===== EXCERPTED DATA =====

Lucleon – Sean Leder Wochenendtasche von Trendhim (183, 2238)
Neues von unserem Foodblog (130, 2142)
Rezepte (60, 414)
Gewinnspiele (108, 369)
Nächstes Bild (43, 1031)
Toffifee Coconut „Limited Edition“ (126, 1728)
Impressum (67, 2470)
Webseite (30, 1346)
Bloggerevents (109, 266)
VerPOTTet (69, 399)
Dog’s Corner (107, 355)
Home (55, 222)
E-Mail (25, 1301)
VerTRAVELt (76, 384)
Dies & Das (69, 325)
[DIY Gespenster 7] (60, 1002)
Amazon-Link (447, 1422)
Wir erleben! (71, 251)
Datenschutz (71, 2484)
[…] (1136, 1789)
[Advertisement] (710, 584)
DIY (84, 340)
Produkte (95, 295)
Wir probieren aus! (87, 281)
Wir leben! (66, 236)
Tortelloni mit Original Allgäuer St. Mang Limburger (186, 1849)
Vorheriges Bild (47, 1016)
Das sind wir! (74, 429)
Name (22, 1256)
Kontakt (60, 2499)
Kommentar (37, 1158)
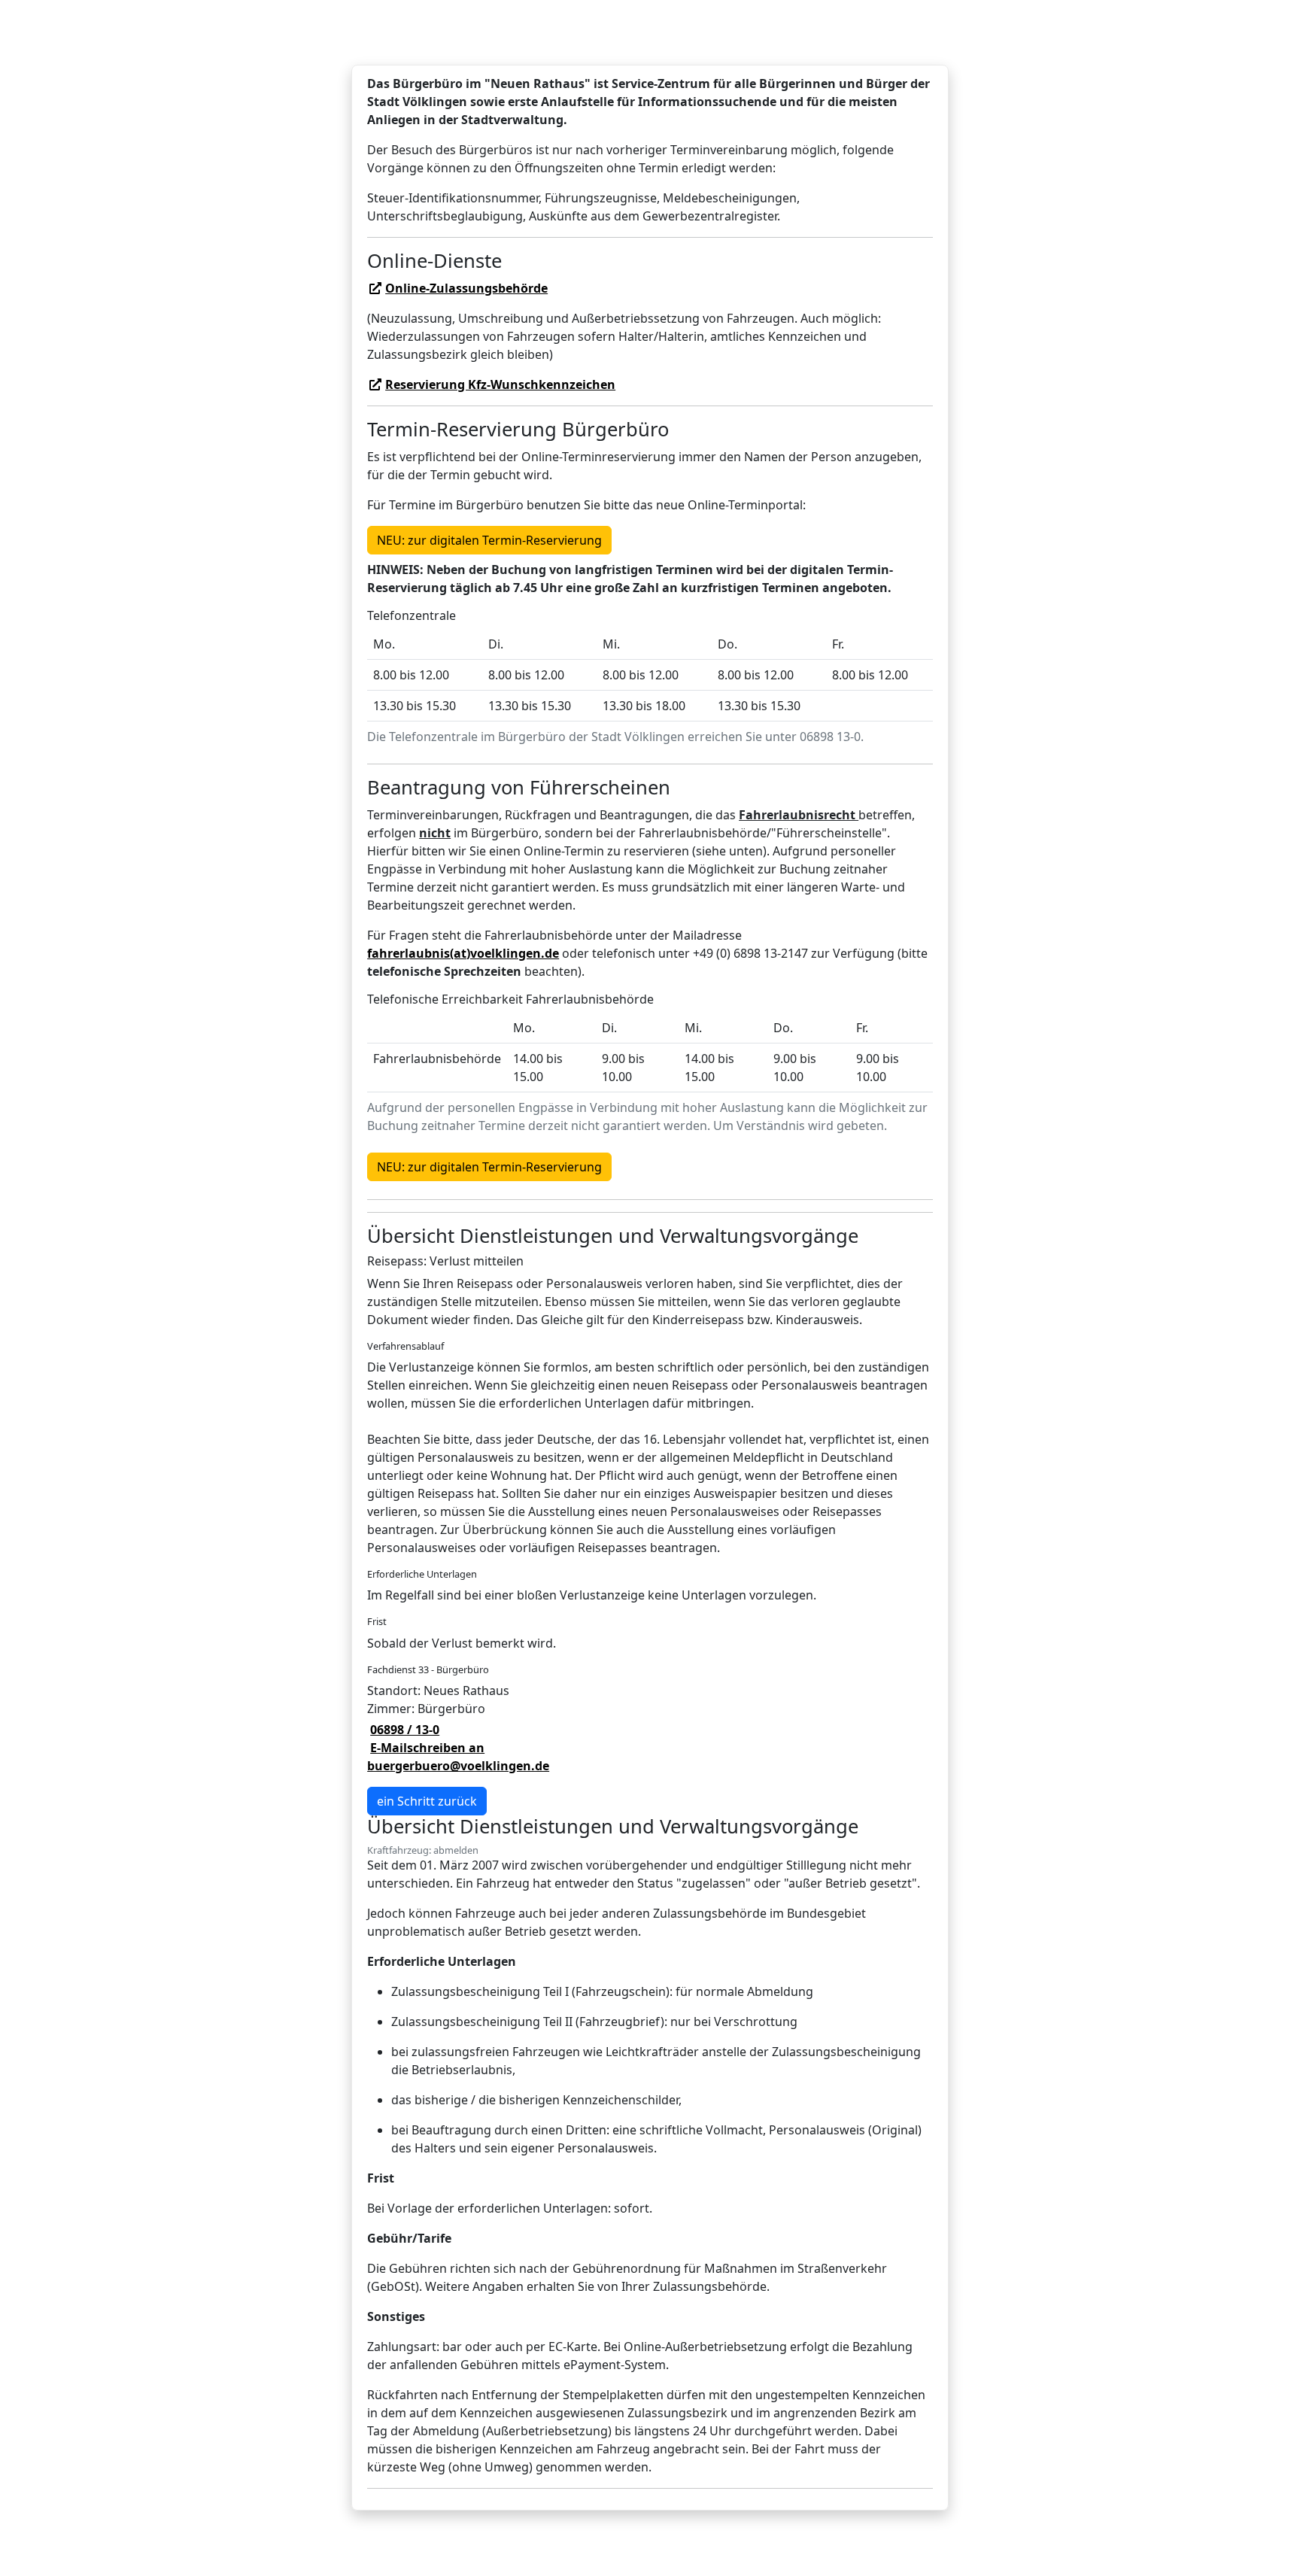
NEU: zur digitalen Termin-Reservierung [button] (489, 540)
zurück (427, 1801)
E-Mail (458, 1756)
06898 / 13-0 (404, 1729)
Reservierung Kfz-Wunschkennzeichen (500, 384)
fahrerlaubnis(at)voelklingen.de (463, 953)
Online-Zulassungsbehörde (466, 288)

=====

WHAT TO WORK ON. Copy word for word only the lines above from the one with "VerPOTTet (69, 399)" through the one with "06898 / 13-0 (404, 1729)". Leave pictures out.

EXERCISE OUTPUT.
VerPOTTet (69, 399)
Dog’s Corner (107, 355)
Home (55, 222)
E-Mail (25, 1301)
VerTRAVELt (76, 384)
Dies & Das (69, 325)
[DIY Gespenster 7] (60, 1002)
Amazon-Link (447, 1422)
Wir erleben! (71, 251)
Datenschutz (71, 2484)
[…] (1136, 1789)
[Advertisement] (710, 584)
DIY (84, 340)
Produkte (95, 295)
Wir probieren aus! (87, 281)
Wir leben! (66, 236)
Tortelloni mit Original Allgäuer St. Mang Limburger (186, 1849)
Vorheriges Bild (47, 1016)
Das sind wir! (74, 429)
Name (22, 1256)
Kontakt (60, 2499)
Kommentar (37, 1158)
NEU: zur digitalen Termin-Reservierung [button] (489, 540)
zurück (427, 1801)
E-Mail (458, 1756)
06898 / 13-0 (404, 1729)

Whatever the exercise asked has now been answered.